# [WHAT IS REQUIRED]
Reproduce, from the lines below, exactly the stretch that begins at the line containing "You are a computer-use agent. 772x618 pixels." and ends at the line containing "Given: Select the 'thẩm mỹ viện' tag", both included.

# [LISTED RECORDS]
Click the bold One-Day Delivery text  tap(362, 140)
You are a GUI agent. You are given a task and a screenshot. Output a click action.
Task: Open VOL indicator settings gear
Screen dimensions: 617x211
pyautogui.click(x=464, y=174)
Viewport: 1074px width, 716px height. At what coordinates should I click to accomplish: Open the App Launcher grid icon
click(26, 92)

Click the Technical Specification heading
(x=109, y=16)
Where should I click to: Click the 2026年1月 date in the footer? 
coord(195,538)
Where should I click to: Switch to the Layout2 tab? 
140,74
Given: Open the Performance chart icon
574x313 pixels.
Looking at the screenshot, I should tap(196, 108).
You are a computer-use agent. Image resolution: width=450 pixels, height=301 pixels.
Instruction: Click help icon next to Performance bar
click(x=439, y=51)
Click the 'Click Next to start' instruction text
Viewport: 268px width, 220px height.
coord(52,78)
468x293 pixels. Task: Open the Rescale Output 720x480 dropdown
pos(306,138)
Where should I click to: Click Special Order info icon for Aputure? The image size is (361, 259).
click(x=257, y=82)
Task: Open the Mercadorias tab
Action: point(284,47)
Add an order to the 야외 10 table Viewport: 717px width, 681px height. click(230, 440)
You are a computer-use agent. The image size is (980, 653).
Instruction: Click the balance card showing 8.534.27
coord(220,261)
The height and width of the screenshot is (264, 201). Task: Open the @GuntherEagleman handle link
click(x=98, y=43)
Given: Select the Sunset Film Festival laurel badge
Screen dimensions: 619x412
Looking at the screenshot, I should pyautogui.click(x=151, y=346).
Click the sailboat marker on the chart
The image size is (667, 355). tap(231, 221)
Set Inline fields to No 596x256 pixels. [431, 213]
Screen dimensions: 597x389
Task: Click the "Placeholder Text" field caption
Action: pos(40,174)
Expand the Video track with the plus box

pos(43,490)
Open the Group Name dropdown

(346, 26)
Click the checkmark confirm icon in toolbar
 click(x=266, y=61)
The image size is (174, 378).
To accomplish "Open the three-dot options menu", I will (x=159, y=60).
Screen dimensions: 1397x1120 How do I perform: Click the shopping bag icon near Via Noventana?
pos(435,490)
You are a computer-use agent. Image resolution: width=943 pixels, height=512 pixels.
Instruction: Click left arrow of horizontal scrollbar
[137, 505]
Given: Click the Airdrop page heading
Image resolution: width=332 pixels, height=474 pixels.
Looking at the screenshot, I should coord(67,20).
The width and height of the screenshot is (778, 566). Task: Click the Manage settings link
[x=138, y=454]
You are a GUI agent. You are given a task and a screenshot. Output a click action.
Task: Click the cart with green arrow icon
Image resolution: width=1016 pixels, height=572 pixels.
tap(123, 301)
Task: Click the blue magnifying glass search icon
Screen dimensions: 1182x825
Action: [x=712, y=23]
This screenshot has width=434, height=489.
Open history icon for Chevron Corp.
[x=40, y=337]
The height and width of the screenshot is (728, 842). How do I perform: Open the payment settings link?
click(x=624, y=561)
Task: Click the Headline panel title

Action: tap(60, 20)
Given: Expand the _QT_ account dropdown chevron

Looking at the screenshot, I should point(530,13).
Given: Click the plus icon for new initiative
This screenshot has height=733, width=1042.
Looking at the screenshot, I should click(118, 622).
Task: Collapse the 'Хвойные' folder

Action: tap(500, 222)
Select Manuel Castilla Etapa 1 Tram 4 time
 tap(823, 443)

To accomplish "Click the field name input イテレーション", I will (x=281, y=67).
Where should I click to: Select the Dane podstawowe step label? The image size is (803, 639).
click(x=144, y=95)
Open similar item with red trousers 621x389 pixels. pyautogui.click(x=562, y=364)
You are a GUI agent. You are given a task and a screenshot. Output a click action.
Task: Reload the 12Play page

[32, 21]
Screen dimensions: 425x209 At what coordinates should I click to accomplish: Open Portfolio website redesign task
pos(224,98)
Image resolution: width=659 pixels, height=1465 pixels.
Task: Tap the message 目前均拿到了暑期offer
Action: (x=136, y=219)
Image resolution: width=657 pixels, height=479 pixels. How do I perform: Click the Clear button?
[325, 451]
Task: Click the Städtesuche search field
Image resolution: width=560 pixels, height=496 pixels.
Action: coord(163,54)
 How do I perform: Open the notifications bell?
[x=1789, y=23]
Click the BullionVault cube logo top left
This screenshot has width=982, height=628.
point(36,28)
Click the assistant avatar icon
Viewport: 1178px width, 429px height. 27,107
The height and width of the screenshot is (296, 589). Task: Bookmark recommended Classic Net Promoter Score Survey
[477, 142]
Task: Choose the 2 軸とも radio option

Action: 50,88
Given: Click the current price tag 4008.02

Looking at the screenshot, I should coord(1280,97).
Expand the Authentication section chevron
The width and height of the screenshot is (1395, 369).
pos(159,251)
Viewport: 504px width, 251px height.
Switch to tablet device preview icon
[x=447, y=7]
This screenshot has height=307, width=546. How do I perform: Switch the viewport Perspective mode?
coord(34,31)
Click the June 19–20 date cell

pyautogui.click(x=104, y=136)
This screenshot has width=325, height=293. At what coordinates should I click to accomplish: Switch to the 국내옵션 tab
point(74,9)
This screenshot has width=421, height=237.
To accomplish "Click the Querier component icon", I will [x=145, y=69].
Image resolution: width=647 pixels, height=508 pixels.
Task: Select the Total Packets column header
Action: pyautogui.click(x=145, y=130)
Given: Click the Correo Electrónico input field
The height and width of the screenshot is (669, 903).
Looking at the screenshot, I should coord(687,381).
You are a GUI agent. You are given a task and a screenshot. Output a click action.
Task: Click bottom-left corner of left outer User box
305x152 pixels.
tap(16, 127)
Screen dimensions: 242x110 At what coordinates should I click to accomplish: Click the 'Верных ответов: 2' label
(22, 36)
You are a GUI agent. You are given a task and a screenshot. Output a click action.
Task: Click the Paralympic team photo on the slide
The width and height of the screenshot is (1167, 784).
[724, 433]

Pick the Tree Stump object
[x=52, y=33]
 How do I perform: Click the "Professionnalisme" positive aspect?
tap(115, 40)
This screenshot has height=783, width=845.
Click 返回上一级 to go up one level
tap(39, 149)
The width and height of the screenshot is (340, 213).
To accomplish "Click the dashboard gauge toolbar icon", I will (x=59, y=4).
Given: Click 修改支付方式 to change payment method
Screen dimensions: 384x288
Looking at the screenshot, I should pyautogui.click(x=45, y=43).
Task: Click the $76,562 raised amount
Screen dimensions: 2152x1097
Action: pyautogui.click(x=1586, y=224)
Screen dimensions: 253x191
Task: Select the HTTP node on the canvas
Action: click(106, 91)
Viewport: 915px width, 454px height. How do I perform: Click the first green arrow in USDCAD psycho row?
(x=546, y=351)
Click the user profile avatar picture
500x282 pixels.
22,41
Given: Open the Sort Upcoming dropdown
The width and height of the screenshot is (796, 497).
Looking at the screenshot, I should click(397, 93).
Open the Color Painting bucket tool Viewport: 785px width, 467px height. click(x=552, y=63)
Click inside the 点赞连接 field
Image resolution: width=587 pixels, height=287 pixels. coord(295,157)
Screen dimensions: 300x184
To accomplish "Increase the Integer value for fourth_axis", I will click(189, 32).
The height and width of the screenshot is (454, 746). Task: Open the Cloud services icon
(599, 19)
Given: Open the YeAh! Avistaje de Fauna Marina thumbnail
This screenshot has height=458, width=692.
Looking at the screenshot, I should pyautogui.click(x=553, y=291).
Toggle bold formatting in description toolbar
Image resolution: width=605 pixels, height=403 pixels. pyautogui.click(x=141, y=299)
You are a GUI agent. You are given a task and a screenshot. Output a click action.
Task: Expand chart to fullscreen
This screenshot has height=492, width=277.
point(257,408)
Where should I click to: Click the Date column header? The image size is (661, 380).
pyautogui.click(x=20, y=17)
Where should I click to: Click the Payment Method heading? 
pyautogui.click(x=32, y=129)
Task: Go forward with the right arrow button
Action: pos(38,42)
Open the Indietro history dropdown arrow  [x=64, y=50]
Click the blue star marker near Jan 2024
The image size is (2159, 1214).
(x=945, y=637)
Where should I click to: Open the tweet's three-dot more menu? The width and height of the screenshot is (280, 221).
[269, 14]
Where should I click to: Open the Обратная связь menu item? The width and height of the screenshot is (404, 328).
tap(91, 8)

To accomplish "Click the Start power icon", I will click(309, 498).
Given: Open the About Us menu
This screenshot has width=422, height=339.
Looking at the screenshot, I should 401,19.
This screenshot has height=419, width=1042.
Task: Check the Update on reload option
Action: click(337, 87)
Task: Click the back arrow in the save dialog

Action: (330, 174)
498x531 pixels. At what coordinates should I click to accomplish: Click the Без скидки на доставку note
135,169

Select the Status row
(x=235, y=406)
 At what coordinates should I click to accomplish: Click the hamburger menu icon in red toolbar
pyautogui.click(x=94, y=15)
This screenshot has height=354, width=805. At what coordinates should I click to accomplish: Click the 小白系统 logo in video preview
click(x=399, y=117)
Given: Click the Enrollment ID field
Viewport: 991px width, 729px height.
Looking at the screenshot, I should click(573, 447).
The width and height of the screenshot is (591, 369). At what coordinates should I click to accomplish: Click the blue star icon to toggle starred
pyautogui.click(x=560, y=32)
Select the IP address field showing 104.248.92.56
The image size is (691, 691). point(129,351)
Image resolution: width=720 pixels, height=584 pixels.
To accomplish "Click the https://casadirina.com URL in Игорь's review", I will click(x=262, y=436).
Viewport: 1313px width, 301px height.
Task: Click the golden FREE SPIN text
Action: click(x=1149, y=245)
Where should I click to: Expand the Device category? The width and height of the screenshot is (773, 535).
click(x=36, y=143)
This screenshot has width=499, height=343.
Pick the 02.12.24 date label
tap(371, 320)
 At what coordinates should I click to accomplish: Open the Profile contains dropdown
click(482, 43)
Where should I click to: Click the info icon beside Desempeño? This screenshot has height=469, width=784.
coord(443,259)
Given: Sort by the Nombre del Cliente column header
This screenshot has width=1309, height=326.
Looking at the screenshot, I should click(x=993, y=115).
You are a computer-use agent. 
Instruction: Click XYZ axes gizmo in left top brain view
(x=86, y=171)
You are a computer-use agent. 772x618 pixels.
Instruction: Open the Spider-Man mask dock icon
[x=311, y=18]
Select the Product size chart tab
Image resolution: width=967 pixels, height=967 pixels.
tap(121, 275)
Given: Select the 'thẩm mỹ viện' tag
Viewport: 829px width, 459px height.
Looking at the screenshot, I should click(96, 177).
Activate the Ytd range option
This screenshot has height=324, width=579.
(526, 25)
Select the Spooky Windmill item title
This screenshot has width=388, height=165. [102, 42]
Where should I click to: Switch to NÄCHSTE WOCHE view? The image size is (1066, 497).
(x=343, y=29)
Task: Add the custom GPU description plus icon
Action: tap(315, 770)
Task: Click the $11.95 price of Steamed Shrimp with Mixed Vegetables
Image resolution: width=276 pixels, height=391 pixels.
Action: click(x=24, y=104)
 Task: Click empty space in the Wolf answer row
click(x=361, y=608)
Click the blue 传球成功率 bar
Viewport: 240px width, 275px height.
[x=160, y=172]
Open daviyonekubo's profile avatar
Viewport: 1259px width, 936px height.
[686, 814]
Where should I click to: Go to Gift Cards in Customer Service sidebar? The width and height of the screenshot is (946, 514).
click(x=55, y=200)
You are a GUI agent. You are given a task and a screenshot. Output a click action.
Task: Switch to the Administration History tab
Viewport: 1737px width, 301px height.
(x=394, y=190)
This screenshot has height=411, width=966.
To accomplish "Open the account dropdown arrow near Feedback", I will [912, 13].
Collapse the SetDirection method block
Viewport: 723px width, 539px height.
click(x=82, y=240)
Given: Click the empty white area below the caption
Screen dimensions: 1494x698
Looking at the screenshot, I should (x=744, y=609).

# [EXERCISE OUTPUT]
You are a computer-use agent. 772x618 pixels.
Instruction: Open the Spider-Man mask dock icon
[x=311, y=18]
Select the Product size chart tab
Image resolution: width=967 pixels, height=967 pixels.
tap(121, 275)
Given: Select the 'thẩm mỹ viện' tag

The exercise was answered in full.